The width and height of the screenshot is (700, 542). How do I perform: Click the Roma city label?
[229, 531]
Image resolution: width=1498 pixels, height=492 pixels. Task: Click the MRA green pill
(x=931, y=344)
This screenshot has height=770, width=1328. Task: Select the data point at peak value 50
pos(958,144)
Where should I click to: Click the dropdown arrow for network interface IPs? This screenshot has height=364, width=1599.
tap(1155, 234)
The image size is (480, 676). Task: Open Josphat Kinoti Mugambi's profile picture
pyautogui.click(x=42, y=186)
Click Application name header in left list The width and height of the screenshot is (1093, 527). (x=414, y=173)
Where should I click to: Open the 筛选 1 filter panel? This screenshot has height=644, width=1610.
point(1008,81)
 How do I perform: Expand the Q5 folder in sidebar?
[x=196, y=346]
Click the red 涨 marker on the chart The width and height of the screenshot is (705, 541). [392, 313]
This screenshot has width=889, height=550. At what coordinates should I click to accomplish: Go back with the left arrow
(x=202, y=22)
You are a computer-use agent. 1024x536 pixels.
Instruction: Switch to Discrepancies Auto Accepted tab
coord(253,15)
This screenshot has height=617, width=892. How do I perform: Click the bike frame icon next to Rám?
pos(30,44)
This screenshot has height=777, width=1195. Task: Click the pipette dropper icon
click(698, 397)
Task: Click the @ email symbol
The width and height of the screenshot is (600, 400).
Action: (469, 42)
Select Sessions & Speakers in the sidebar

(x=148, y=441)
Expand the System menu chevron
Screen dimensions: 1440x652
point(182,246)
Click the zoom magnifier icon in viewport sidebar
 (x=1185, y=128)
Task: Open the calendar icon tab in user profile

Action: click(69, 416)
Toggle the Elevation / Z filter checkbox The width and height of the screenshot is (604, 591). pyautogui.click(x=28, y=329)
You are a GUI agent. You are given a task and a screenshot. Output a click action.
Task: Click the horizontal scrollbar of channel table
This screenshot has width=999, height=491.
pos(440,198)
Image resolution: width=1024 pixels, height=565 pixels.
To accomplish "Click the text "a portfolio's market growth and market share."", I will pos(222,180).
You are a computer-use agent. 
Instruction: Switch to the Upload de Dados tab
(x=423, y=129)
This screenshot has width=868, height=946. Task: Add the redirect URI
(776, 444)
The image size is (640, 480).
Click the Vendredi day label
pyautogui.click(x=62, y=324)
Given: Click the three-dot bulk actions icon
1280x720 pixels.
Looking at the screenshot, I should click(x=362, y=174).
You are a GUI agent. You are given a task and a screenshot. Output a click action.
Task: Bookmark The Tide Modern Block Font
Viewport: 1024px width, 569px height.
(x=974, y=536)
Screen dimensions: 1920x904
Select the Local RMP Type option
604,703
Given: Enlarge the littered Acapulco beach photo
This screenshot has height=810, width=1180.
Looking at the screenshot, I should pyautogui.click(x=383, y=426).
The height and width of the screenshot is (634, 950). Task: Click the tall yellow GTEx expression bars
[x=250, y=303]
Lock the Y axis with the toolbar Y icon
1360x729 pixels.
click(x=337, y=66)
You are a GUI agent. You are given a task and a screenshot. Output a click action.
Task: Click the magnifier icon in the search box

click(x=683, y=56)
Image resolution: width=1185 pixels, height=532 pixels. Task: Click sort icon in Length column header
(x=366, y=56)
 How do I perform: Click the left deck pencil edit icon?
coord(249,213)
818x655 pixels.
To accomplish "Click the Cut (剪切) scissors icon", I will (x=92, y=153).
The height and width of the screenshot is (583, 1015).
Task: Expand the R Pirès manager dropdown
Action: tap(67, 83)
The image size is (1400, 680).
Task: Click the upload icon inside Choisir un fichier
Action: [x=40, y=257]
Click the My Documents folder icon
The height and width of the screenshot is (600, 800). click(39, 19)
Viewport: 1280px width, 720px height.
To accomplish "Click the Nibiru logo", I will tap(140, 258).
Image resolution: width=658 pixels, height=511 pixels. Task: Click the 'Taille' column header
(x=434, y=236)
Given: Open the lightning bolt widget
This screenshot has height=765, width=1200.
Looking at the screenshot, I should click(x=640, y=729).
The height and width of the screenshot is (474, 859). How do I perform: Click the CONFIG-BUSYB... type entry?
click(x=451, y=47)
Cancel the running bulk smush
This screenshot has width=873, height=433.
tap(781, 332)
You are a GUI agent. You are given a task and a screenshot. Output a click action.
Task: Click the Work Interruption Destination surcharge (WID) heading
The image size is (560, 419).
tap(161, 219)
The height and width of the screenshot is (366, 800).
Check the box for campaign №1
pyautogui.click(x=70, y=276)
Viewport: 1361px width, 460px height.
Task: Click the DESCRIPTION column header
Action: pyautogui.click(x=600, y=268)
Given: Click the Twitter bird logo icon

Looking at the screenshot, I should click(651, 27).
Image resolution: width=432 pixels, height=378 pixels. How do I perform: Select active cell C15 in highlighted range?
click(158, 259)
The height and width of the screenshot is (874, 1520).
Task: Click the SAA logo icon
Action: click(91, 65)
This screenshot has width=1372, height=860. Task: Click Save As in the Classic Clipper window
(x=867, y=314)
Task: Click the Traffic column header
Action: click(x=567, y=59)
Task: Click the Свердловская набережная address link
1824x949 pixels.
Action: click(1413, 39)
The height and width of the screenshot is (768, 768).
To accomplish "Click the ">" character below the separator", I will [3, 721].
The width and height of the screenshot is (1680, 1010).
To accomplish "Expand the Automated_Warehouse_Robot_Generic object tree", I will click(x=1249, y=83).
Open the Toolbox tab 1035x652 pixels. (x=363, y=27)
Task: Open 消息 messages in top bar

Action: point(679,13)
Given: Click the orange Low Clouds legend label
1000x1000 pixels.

▸ **Goal of the exercise**:
Give back the data above exactly as it appears.

▸ **Output for this exercise**:
The width and height of the screenshot is (700, 542). How do I perform: Click the Roma city label?
[229, 531]
Image resolution: width=1498 pixels, height=492 pixels. Task: Click the MRA green pill
(x=931, y=344)
This screenshot has height=770, width=1328. Task: Select the data point at peak value 50
pos(958,144)
Where should I click to: Click the dropdown arrow for network interface IPs? This screenshot has height=364, width=1599.
tap(1155, 234)
The image size is (480, 676). Task: Open Josphat Kinoti Mugambi's profile picture
pyautogui.click(x=42, y=186)
Click Application name header in left list The width and height of the screenshot is (1093, 527). (x=414, y=173)
Where should I click to: Open the 筛选 1 filter panel? This screenshot has height=644, width=1610.
point(1008,81)
 How do I perform: Expand the Q5 folder in sidebar?
[x=196, y=346]
Click the red 涨 marker on the chart The width and height of the screenshot is (705, 541). [392, 313]
This screenshot has width=889, height=550. At what coordinates should I click to accomplish: Go back with the left arrow
(x=202, y=22)
You are a computer-use agent. 1024x536 pixels.
Instruction: Switch to Discrepancies Auto Accepted tab
coord(253,15)
This screenshot has height=617, width=892. How do I perform: Click the bike frame icon next to Rám?
pos(30,44)
This screenshot has height=777, width=1195. Task: Click the pipette dropper icon
click(698, 397)
Task: Click the @ email symbol
The width and height of the screenshot is (600, 400).
Action: (469, 42)
Select Sessions & Speakers in the sidebar

(x=148, y=441)
Expand the System menu chevron
Screen dimensions: 1440x652
point(182,246)
Click the zoom magnifier icon in viewport sidebar
 (x=1185, y=128)
Task: Open the calendar icon tab in user profile

Action: click(69, 416)
Toggle the Elevation / Z filter checkbox The width and height of the screenshot is (604, 591). pyautogui.click(x=28, y=329)
You are a GUI agent. You are given a task and a screenshot. Output a click action.
Task: Click the horizontal scrollbar of channel table
This screenshot has width=999, height=491.
pos(440,198)
Image resolution: width=1024 pixels, height=565 pixels.
To accomplish "Click the text "a portfolio's market growth and market share."", I will pos(222,180).
You are a computer-use agent. 
Instruction: Switch to the Upload de Dados tab
(x=423, y=129)
This screenshot has width=868, height=946. Task: Add the redirect URI
(776, 444)
The image size is (640, 480).
Click the Vendredi day label
pyautogui.click(x=62, y=324)
Given: Click the three-dot bulk actions icon
1280x720 pixels.
Looking at the screenshot, I should click(x=362, y=174).
You are a GUI agent. You are given a task and a screenshot. Output a click action.
Task: Bookmark The Tide Modern Block Font
Viewport: 1024px width, 569px height.
(x=974, y=536)
Screen dimensions: 1920x904
Select the Local RMP Type option
604,703
Given: Enlarge the littered Acapulco beach photo
This screenshot has height=810, width=1180.
Looking at the screenshot, I should pyautogui.click(x=383, y=426).
The height and width of the screenshot is (634, 950). Task: Click the tall yellow GTEx expression bars
[x=250, y=303]
Lock the Y axis with the toolbar Y icon
1360x729 pixels.
click(x=337, y=66)
You are a GUI agent. You are given a task and a screenshot. Output a click action.
Task: Click the magnifier icon in the search box

click(x=683, y=56)
Image resolution: width=1185 pixels, height=532 pixels. Task: Click sort icon in Length column header
(x=366, y=56)
 How do I perform: Click the left deck pencil edit icon?
coord(249,213)
818x655 pixels.
To accomplish "Click the Cut (剪切) scissors icon", I will (x=92, y=153).
The height and width of the screenshot is (583, 1015).
Task: Expand the R Pirès manager dropdown
Action: tap(67, 83)
The image size is (1400, 680).
Task: Click the upload icon inside Choisir un fichier
Action: [x=40, y=257]
Click the My Documents folder icon
The height and width of the screenshot is (600, 800). click(39, 19)
Viewport: 1280px width, 720px height.
To accomplish "Click the Nibiru logo", I will tap(140, 258).
Image resolution: width=658 pixels, height=511 pixels. Task: Click the 'Taille' column header
(x=434, y=236)
Given: Open the lightning bolt widget
This screenshot has height=765, width=1200.
Looking at the screenshot, I should click(x=640, y=729).
The height and width of the screenshot is (474, 859). How do I perform: Click the CONFIG-BUSYB... type entry?
click(x=451, y=47)
Cancel the running bulk smush
This screenshot has width=873, height=433.
tap(781, 332)
You are a GUI agent. You are given a task and a screenshot. Output a click action.
Task: Click the Work Interruption Destination surcharge (WID) heading
The image size is (560, 419).
tap(161, 219)
The height and width of the screenshot is (366, 800).
Check the box for campaign №1
pyautogui.click(x=70, y=276)
Viewport: 1361px width, 460px height.
Task: Click the DESCRIPTION column header
Action: pyautogui.click(x=600, y=268)
Given: Click the Twitter bird logo icon

Looking at the screenshot, I should click(651, 27).
Image resolution: width=432 pixels, height=378 pixels. How do I perform: Select active cell C15 in highlighted range?
click(158, 259)
The height and width of the screenshot is (874, 1520).
Task: Click the SAA logo icon
Action: click(91, 65)
This screenshot has width=1372, height=860. Task: Click Save As in the Classic Clipper window
(x=867, y=314)
Task: Click the Traffic column header
Action: click(x=567, y=59)
Task: Click the Свердловская набережная address link
1824x949 pixels.
Action: click(1413, 39)
The height and width of the screenshot is (768, 768).
To accomplish "Click the ">" character below the separator", I will [3, 721].
The width and height of the screenshot is (1680, 1010).
To accomplish "Expand the Automated_Warehouse_Robot_Generic object tree", I will click(x=1249, y=83).
Open the Toolbox tab 1035x652 pixels. (x=363, y=27)
Task: Open 消息 messages in top bar

Action: point(679,13)
Given: Click the orange Low Clouds legend label
1000x1000 pixels.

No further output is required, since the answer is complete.